SSL is a very common feature for almost every website nowadays. It’s not mandatory in most cases, but it would be hard to imagine a website without it. Usually, a free certificate is an advantage for any shared hosting provider and it does its job – protects the data transmission between a visitor and a website or application. So why are there paid certificates as well? What is the difference between free and paid SSL?
The meaning of SSL
Secure Sockets Layer (SSL) is a security technology used to establish an encrypted connection between the client and the server. The main purpose of SSL is to secure the sensitive data transmission between the client and the server. This could be anything from login credentials to your personal information that you enter on a website, as an example.
Anyone can create their own certificate and use it for their internal purposes. This type of certificate is called a self-signed certificate. They are sometimes created by a hosting provider’s server but they are not signed by any Certificate Authority (CA), so if you have this kind of certificate, you will see your website on the browser as not safe. Browsers only accept the certificates that are signed by the CA, official certificates issuers.

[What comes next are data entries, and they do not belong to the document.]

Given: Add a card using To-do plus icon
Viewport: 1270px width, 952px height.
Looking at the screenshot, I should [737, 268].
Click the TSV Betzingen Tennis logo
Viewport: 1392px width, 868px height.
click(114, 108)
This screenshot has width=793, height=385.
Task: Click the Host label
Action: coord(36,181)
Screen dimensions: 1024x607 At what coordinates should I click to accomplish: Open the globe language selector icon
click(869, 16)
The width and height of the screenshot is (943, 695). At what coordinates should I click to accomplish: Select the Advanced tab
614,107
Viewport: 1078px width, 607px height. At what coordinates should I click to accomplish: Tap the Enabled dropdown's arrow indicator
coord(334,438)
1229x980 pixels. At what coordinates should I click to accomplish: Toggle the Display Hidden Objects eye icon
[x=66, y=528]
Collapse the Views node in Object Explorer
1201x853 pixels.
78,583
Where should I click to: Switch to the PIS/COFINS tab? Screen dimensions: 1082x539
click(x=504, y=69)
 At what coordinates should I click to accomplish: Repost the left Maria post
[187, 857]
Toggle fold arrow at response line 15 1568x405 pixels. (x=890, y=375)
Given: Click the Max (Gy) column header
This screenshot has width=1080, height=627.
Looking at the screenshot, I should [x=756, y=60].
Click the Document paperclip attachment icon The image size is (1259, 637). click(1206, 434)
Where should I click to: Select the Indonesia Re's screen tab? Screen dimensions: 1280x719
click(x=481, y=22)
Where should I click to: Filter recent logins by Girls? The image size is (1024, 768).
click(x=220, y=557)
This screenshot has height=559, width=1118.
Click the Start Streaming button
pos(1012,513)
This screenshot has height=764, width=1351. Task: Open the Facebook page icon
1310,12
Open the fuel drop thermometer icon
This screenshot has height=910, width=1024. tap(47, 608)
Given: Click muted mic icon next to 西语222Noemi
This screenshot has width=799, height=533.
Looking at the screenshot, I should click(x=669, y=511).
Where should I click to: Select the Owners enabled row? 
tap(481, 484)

Let’s Encrypt – the most popular decision
Free certificates provided by a shared hosting provider like Hostens are issued by a CA – Let’s Encrypt. It is the most common free certificate CA. It is issued easily. As Let’s Encrypt says: “you have to demonstrate control over the domain” and that is done automatically on shared hosting servers, once you have added and pointed the domain to a server via regular A record on DNS.
This is a very convenient and easy method to get your visitor – website connection secured quickly. It is a good starting certificate for most regular websites or blogs that are not engaged in any e-commerce activities, as the main purpose of it is just to ensure safe data transmission.
So, why not a free certificate?
Unfortunately, free certificates are not the best choice for any e-commerce website or any other website that involves interaction with visitors, such as entering the login information or any other personal details, making orders, purchase, or providing personal information in any other way on a website. Even fake or malicious website owners can get free certificates issued and installed for their website. This can easily mislead visitors. That is why paid certificates are used.
Paid certificates are provided by the Certificate Authority (CA), which takes a whole different approach to issue a certificate. There are a few different ways to validate the certificate owner: Domain Validation (DV), Organization Validation (OV) and Extended Validation (EV). Below you will find a quick explanation about each of these validations:
- DV: CA checks your domain ownership, i.e. the right to use the domain
- OV: CA checks your domain ownership, the existence of an organization and does verification via phone.
- EV: CA checks the legal and physical existence of an organization, official records and the organization’s rights to use a certain domain name.
More control over the security of issuing
Each of the validation methods generally takes longer and provides a more in-depth check, so only when all the steps are completed the certificate is issued for the verified person or organization. This means that the CA can basically vouch for the certificate owner to some degree. Paid certificates even have a warranty – this is generally a sum of money that the CA guarantees if there is some failure on their side regarding SSL encryption. Each time the paid SSL is renewed the validation is done again, which generally happens every year.
Paid certificates should be used for all e-commerce websites or by organizations that hold sensitive personal information, like government websites. Some finance-related websites can’t even use any other certificates but EV, as you might notice it on various bank websites.
Both free and paid certificates have their place in hosting, but paid certificates should always be there on the website, if not now, then sometime in the near future. It is a little price to pay to make your visitors feel safer and gain more of their trust.